For most, Venice is a city that inspires romance, for me it was a city of contemplation, where I desired nothing more that to sit on a boat and watch the world float by. Maybe it was the place I was in my life, on the cusp of finishing my PhD with the word of the work behind me and an uncertain future. I came to Venice to forget the past few years and become a new person. I wanted to make that transformation alone, not through a holiday romance.
My host took me round the dark, winding streets in the Dorsodoro neighbourhood. At night the city’s streets fell silent, where even the familiar white noise of traffic disappeared. Away from the tourists and pigeons on San Marco and Rialto, we passed a gondola workshop, empty at dusk, almost an echo of the past. Over the years Venice’s population continues to drop and the Venetian by my side told me the city’s young people are leaving. It seemed his kind became rarer and rarer within the city.
We walked up to the edge of the canal, with a view over to Guidecca and the Hilton Hotel, lit up like a fairytale castle reflecting back in the still, saline water. At that moment he positioned me, winding his arms round my waist and leaned in. Something in me seized up. I was still dizzy from the vertigo that’s plagued me the entire trip and this wasn’t what I wanted. On paper it was the perfect romantic conclusion to the Venetian fantasy, but something inside made me move away from him. I changed the topic of conversation to the architecture of the church and babbled till we walked back to the Ponte dell’Accademia. He was polite, and the moment never mentioned again. We said goodbye with two kisses on the cheek. I thanked him for showing me his city and went our own ways.

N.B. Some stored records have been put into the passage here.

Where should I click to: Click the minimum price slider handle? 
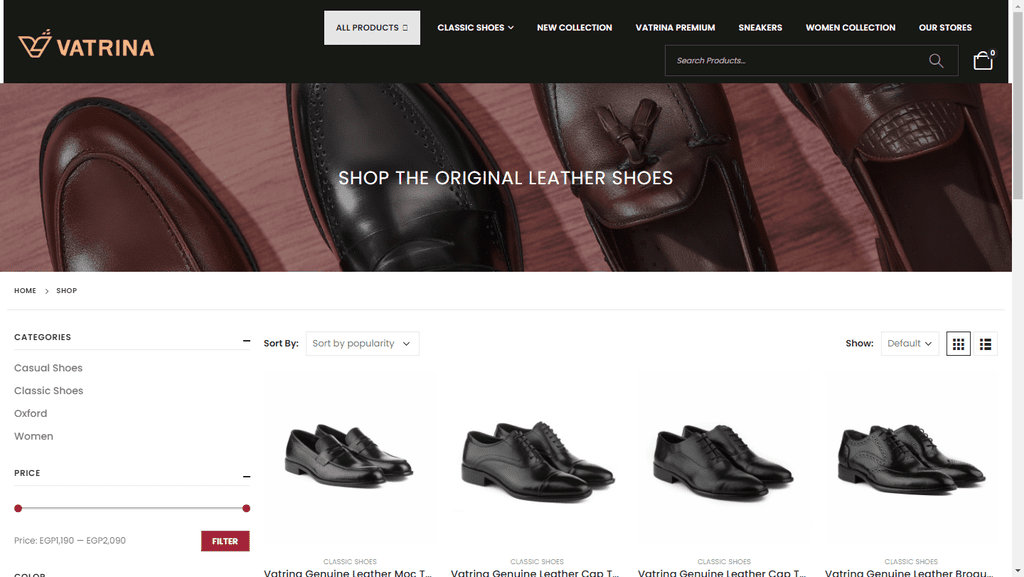click(x=18, y=508)
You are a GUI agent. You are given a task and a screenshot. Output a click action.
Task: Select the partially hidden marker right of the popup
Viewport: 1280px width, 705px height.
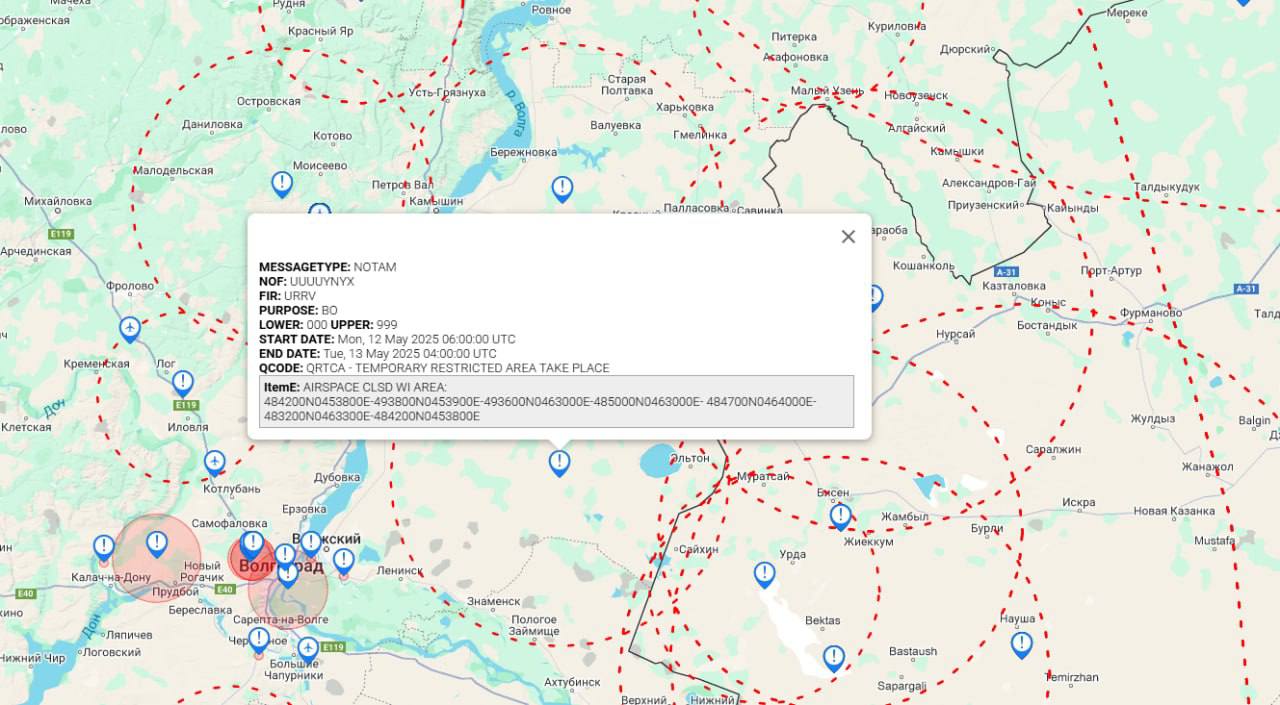click(874, 297)
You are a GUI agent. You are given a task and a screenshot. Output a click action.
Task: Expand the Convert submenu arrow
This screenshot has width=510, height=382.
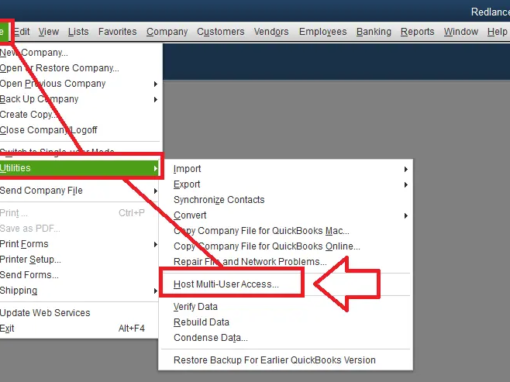point(406,216)
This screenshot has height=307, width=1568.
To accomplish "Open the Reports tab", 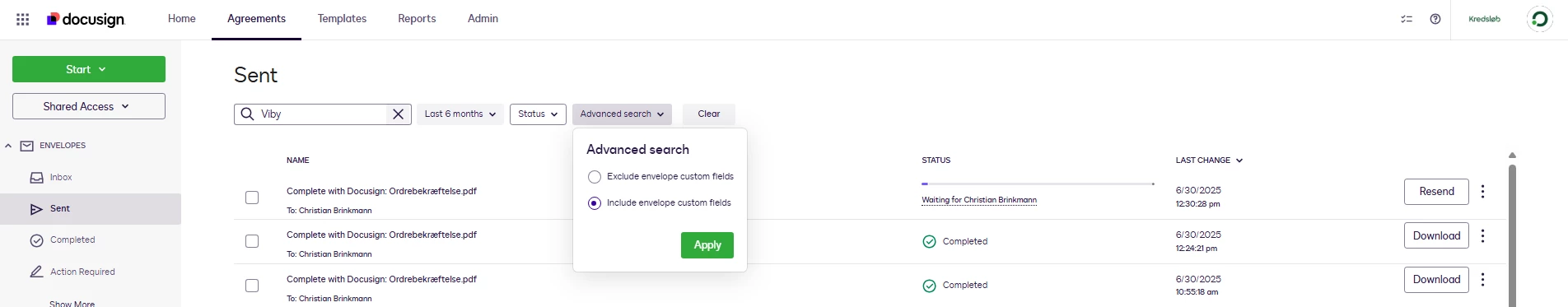I will [417, 19].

Back at the hotel the vertigo still made me swirl. The rain hammered on the window and ended the silence outside.
What a beautiful post. I also traveled solo to Venice just now. It also made me feel strange at times. There is something about it that made me feel uneasy, plus I went in the middle of winter which added to the feeling of mystery and blissful gloom.
I’ve also felt it physically, so much so that eventually I became sick right in the middle of the street. I didn’t know you could actually feel vertigo there, that’s what it was.
I’ve visited Murano, Burano and Torcello and loved it.
Venice has been my most unique, strange, unsettling and beautiful experienced for me. My favorite so far has been London and the U.K. In general.
I’m curious, did you feel anything darkish while there, something you couldn’t even explain (aside from feeling contemplative)? I’m trying to see if others have felt what I felt and if they could explain it better – but so far only see posts how Venice smells or how it’s too expensive, but not at all what I meant.
Hi Elena, most definitely, and I think it helped going off-season as well. There is something about the labyrinthine streets that take you to dead ends and hidden courtyards. Being alone and lost in my thoughts, listening to Mahler along the canals and reading Thomas Mann in cafés probably inspired my mood. It’s a fascinating place, and I think people do just scratch the surface when visiting. The eeriest thing for me was the silence at night, how the streets were devoid of traffic and the cruise tourists leave, so you just hear the odd footsteps once in a while.
This was beautiful to read. I found it after googling some stuff about Venice and feeling like I am on a boat. I am doing doctoral research here and have been here for about 3 weeks. I commute to Venice from the mainland each day, and now often when I sit down somewhere I feel like the world is swaying. Those damn boats!